We liberated ourselves not to spend our lives in long political discussions about the morals and equivocations of democracy however civilised this preoccupation may be regarded. Rather we liberated ourselves to seize power from the white man — that tormenting coloniser that once took away our dignity and identity. This truth is pure and simple, and there must be no apologies.

Every African leader who does not understand that independence is about regaining power in its economic and political totality is not worthy leading our people. Is it not sad that we are being coerced to commit ourselves to working so hard in proving our goodness to the white man?  We hear our politicians preaching so fervently our commitment to saintly behaviour towards foreign investors, and it appears the urge to assure our goodness in this regard is shared across the political divide; or at least by a clique in Zanu-PF, too. It is not clear who this rhetoric is supposed to serve, but it is not too hard to guess.

At independence we preached far-reaching reconciliation instead of seizing power, and our leadership was quite desperate to impress the Westerner in matters of civility.  We surpassed all expectations, and in South Africa we even went as far as celebrating an event where Nelson Mandela shared the Nobel Peace Prize with his jailer.

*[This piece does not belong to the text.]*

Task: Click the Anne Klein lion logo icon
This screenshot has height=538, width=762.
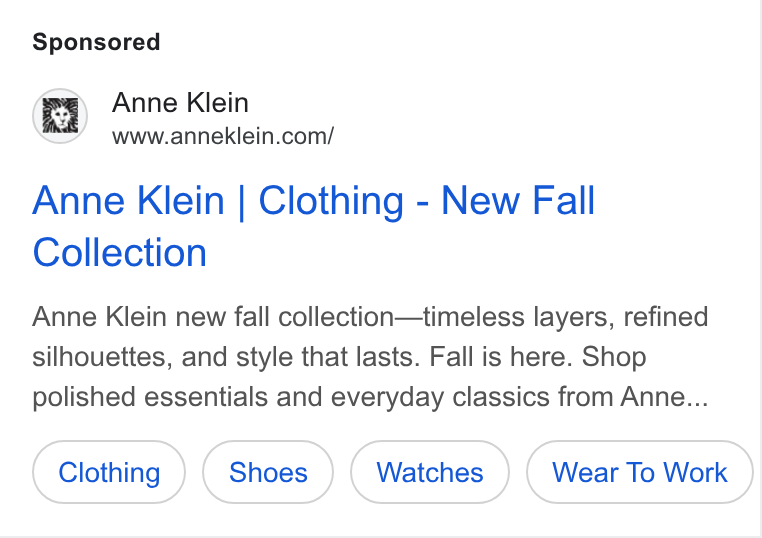Action: (60, 116)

That saintly behaviour created a revered hero in Mandela, and we are told there will be no other as great as him. We continue to hail the white skin as a symbol of sophistication and civilisation, and we highly honour and respect our white folks more for the skin they wear and less for the substance they carry.

It is plainly foolish for us to consider Africa liberated when we continue to educate our children so all they can do is to compete among themselves for employment provided by foreigners with economic power — the very people we foolishly think we liberated ourselves from.

The war against African poverty is not going to be won by securing degrees and training to do high-paying jobs.
Poverty is eradicated by creating employment and not by hunting for jobs. Those in the policy framework of the continent must get this very clearly.

We must not be so optimistic as to be stupid. Prosperity lies in economic power and not in the virtues of liberal democracy, nor in the appeal of individual politicians. 
Power is not a privilege but our birthright. It is not a prerogative of politicians or their parties.

Our land and our economy are no prerogatives of any of the political parties in the country and, as such, the two come first before anything else.
As we march towards this year’s watershed elections we must remind ourselves of the true meaning of liberation. With land in our possession and the economy in our control we will feel good for something.

With the nobilities of democracy endorsed by our Western superiors we risk to die feeling good for nothing.
Zimbabwe we are one and together we will overcome. It is homeland or death!

l Reason Wafawarova is a political writer based in Sydney, Australia.